Baker recalls asking Campbell during that homecoming of sorts in May 1971 if he remembered playing "Roly Poly" in the tomato fields.  
"I forget how it goes. Start me out," Baker recalls what Campbell said to her.
Baker said she started singing the tune and Campbell jumped right in.
"Man, he took right off playing that guitar. He remembered it right from there," she said.
When the two hours were up, Campbell left to make it to his concert, Baker said.
Over the ensuing years, Campbell and his family continued to keep in touch with the Hamrick and Frank families by mail. He couldn't make it to Sam and Nora Hamrick's 50th anniversary but sent them a telegram from Los Angeles congratulating the couple.
Baker and her husband, Thomas, and children Don and Tami followed Campbell's career and went to many shows. After performing he would take time to talk with them about the good old days in Willshire.
The last time Baker saw Campbell perform was on May 10, 2012, at The Honeywell Center in Wabash, Indiana. Signs of Campbell's illness were evident when he would launch into a song he had already played, but he had a good way of covering it up, Baker said.
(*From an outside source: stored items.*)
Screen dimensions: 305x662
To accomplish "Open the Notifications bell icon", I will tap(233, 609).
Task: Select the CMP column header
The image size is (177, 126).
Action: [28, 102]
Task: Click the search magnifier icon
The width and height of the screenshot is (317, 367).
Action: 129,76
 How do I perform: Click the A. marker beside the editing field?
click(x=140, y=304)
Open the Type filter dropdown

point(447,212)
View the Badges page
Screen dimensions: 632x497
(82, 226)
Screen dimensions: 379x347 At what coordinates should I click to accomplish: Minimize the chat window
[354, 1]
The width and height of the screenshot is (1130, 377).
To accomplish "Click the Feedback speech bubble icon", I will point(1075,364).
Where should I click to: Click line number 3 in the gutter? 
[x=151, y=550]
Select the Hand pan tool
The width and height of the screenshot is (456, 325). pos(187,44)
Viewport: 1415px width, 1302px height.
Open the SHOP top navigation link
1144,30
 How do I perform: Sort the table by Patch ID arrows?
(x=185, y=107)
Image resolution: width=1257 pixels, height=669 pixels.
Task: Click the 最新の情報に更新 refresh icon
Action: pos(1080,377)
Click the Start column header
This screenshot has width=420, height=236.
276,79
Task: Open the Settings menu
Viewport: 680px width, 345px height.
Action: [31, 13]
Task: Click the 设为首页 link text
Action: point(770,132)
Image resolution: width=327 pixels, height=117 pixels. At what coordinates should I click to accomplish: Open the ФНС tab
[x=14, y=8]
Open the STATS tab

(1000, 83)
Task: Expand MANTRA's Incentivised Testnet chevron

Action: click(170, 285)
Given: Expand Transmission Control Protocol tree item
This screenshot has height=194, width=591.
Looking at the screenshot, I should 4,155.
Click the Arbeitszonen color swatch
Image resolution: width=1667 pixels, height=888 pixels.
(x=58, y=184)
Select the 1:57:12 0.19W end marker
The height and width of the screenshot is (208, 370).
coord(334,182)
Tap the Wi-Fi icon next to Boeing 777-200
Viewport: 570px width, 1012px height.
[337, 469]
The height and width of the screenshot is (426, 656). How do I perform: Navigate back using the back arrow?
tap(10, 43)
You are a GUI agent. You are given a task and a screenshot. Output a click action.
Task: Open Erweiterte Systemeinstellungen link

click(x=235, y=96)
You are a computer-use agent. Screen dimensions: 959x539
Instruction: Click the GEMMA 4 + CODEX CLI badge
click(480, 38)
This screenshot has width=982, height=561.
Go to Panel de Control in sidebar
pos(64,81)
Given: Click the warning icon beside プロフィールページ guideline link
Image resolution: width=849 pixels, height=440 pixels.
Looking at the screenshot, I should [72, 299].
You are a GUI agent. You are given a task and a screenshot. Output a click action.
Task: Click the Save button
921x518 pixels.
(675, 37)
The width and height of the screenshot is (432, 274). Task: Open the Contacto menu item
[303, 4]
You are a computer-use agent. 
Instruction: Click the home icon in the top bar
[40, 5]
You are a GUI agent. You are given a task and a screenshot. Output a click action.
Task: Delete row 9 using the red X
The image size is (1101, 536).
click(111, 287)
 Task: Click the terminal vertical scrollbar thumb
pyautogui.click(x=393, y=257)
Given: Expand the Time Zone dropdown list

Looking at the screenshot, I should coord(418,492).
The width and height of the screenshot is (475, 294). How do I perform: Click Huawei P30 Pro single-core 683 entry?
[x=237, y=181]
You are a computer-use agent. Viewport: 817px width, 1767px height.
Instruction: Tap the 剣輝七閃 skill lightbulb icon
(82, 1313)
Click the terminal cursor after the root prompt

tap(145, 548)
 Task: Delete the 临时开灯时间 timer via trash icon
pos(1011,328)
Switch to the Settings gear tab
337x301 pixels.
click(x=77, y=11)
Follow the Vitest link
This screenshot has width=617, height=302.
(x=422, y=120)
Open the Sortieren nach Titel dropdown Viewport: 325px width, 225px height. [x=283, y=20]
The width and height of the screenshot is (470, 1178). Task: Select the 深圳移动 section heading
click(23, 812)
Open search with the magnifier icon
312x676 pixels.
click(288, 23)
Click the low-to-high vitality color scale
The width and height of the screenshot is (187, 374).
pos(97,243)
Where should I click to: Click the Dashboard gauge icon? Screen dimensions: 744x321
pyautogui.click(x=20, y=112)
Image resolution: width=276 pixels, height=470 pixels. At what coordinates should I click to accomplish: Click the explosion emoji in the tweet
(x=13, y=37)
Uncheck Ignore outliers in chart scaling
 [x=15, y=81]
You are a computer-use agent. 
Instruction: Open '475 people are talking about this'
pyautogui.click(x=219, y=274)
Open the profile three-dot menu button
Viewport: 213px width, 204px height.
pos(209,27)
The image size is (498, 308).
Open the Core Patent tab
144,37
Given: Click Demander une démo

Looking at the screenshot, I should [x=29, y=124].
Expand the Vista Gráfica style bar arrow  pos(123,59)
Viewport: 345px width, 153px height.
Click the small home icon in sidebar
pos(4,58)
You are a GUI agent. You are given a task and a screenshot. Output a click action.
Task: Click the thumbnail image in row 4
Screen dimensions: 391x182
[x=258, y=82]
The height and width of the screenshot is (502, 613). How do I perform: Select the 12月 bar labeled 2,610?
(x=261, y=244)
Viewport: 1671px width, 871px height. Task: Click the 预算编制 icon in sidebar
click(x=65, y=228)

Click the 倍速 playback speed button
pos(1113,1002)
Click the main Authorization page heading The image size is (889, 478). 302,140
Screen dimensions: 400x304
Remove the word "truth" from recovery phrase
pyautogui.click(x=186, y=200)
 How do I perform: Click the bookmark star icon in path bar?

"Ashley, his daughter, said, 'Dad, we just sang that song,' and he'd say, 'Well, I thought everybody would want to hear it again,' " Baker said.
After the show, Baker and other family members presented Campbell with a scrapbook of photos, newspaper clippings, letters and other items chronicling his link to the Willshire area. Also there was Duane Hamrick, who in that summer of 1946 got into mischief with Campbell, including a time when they stood "in the middle of the road and peed into two states." Hamrick hadn't seen Campbell since 1998, Baker said.
"He looked at Duane and grabbed his hand and gave him a hug. He said, 'Duane Hamrick, where have you been!' " Baker recalled. "He recognized Duane immediately. We were so amazed that those years in between and the way they traveled and saw all friends, that he would remember. But he did."